The Mäag EQ4 has developed a reputation for being one of those really useful little EQs that does just what you need in terms of light-touch tonal coloration, making it potentially the perfect partner to a clean-sounding mic pre. One thing that makes the EQ4 unique is that it offers control over the very low and high frequencies: the 'Sub' band is a bell boost/cut fixed at an earth-shatteringly low 10Hz, and the 'Air' band a shelf boost that can be set to 2.5, 5, 10, 20 or a bat-bothering 40 kHz, as well as 'off'. In between these, though, are four more fixed-frequency filters: a 2.5kHz high/low shelf, and 40, 160 and 650Hz bell boost/cuts. Taken together, it's an unusual combination, but it's one that I found extraordinarily useful during my review tests.

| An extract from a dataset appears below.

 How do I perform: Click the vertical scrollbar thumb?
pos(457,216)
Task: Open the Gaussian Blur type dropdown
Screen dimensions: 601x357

The Air band in particular, I found myself wanting to use on almost every source, often set at 20 or 40kHz with a generous boost. Those figures may be on and beyond the edge of human perception, but boosting with this filter causes a definite audible difference further down the spectrum. It's a great tool for adding an impression of detail and clarity to the top end of many sounds but in particular, I found, for teasing out the breathiness of vocal parts and adding a gentle lift to cymbals. I didn't have a stereo pair, but I'm sure that if you did, and wanted to try the old trick of adding a high-quality top-end boost on the mix bus, so you only need perform subtractive EQ on the console channels, this would do the job very nicely. The 21-position potentiometer for the Air band's gain means you have plenty of control over what you're adding here, too.
No-one in their right mind leaves any 10Hz anywhere in their mixes deliberately; it's a headroom-hogging, speaker-ripping part of the spectrum that you can't hear! But if you're working with nice, clean recordings, with all the low-end bumps and rumbles filtered out, you'd be surprised by the degree of subtle coloration that can be achieved by juggling the 10 and 40Hz controls on this EQ. Doing this, I achieved a transformer-like thickening of the lower end of a bass part, that I'd deliberately tracked via a cleanish mic and preamp chain. Again, I could imagine this working well on full programme material, or on a drum bus.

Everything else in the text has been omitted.